Absent these shared values, the answers to problems become those that a select group wants and not fact-driven solutions. Projects take on a life of their own, dragging on for inordinate periods and overrunning budget because goals, scope and deliverables aren’t defined. Time and resources are wasted on misguided efforts and activities that don’t support the company direction or mission. Employees then become frustrated by a process that makes it impossible for them to contribute their skills, talents and energies to a successful outcome.
How can a CEO turn this destructive culture around? An important first step is to understand the difference between challenging and communicating – a critical distinction that impacts how work gets done.
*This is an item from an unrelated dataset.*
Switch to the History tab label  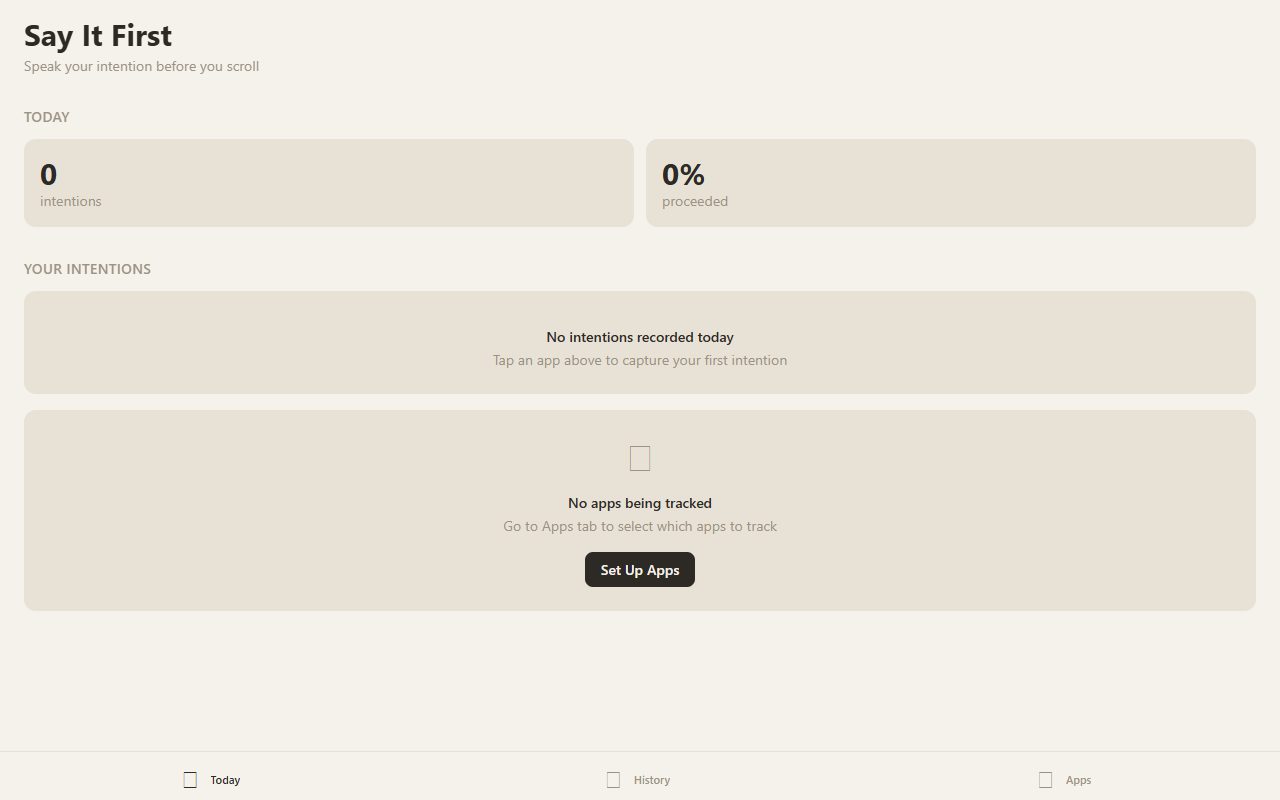[652, 780]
When you challenge a team, you risk directing the outcome to a narrow set of predefined options or to an impossible goal. For example, hitting a sales target that isn’t supported by market conditions. Communicating, by contrast, calls for setting the overall tone and parameters and creating an environment in which broad, even unforeseen options, can be critically explored and high achievements can blossom. This was one invaluable lesson that a CEO who called on me for advice learned.
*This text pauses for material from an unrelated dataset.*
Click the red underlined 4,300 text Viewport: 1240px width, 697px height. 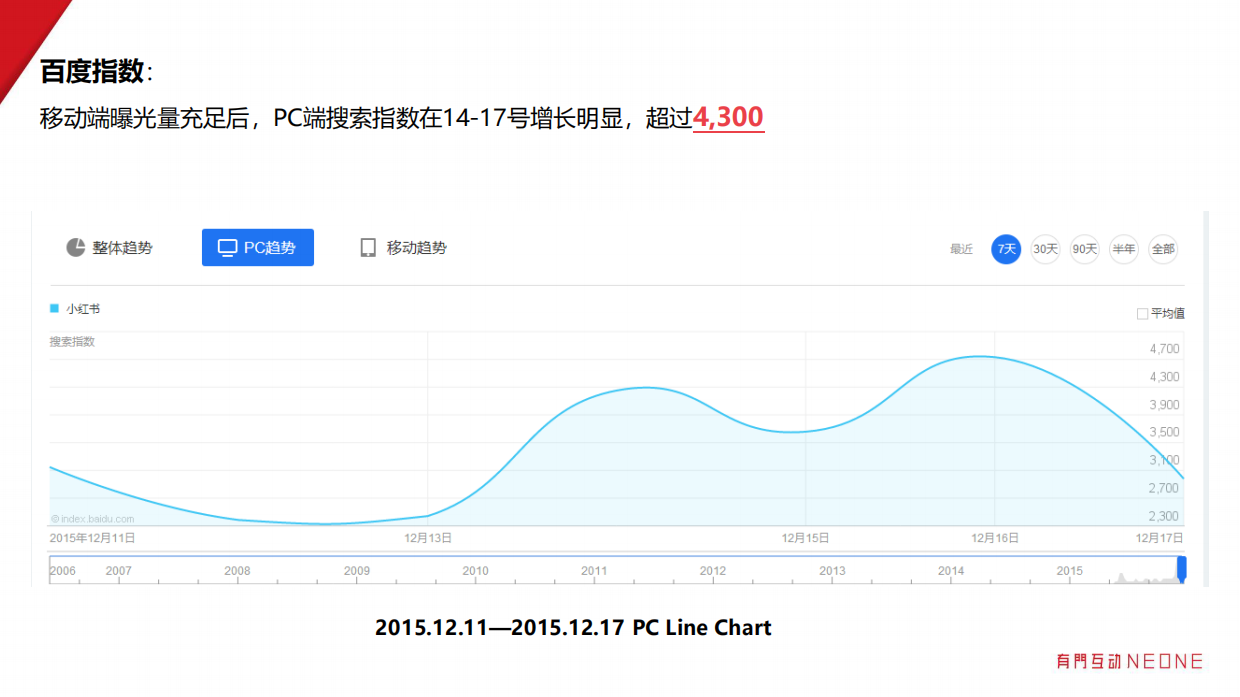(x=728, y=118)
When the CEO engaged me, his company’s sales targets and new product launches were consistently falling short of expectations. He wanted to know, “Why isn’t the sales team working effectively to launch new products, maintain current accounts and expand our customer base?”
In each of the three previous years, the company’s management had assembled members of the sales and marketing teams to explore how to achieve sales growth and position new products. In these meetings, the sales team had described the competitive challenges it faced in the marketplace, including effectively demonstrating the value of the company’s products to customers. Sales also had consistently reported that the margins distributors were capturing were not competitive.
But marketing, just as consistently, had responded that its research indicated high end-user satisfaction and high repurchase marks even at higher prices, and so, marketing had continued to raise prices. Management and marketing together had concluded that the sales team’s inability to position the products was the reason for declining sales.
As it turned out, the CEO’s challenge to grow sales had spawned a dynamic that had produced just the opposite. Determined to rise to the CEO’s challenge, the management and marketing teams had ignored the views of the sales team as they focused determinedly on raising prices and setting high expectations for sales. Unable to gain support at the distribution level, the sales team continued to fall short of goals as sales experienced even sharper declines.
Although he’d heard the arguments of both sales and marketing, the CEO believed he should continue to challenge his teams, assuming that they would present the best solution. As it turned out, however, marketing had not just discounted the views of the sales team but had also skewed its research rather than confront the CEO by questioning his challenge. So the CEO learned the importance of communicating rather than challenging. But he did so at a dear price for his company’s sales figures, his trust in the marketing team and his sales and marketing teams’ ability to work collaboratively and effectively.
Does your company lack a culture of work? If it does, what price are you paying?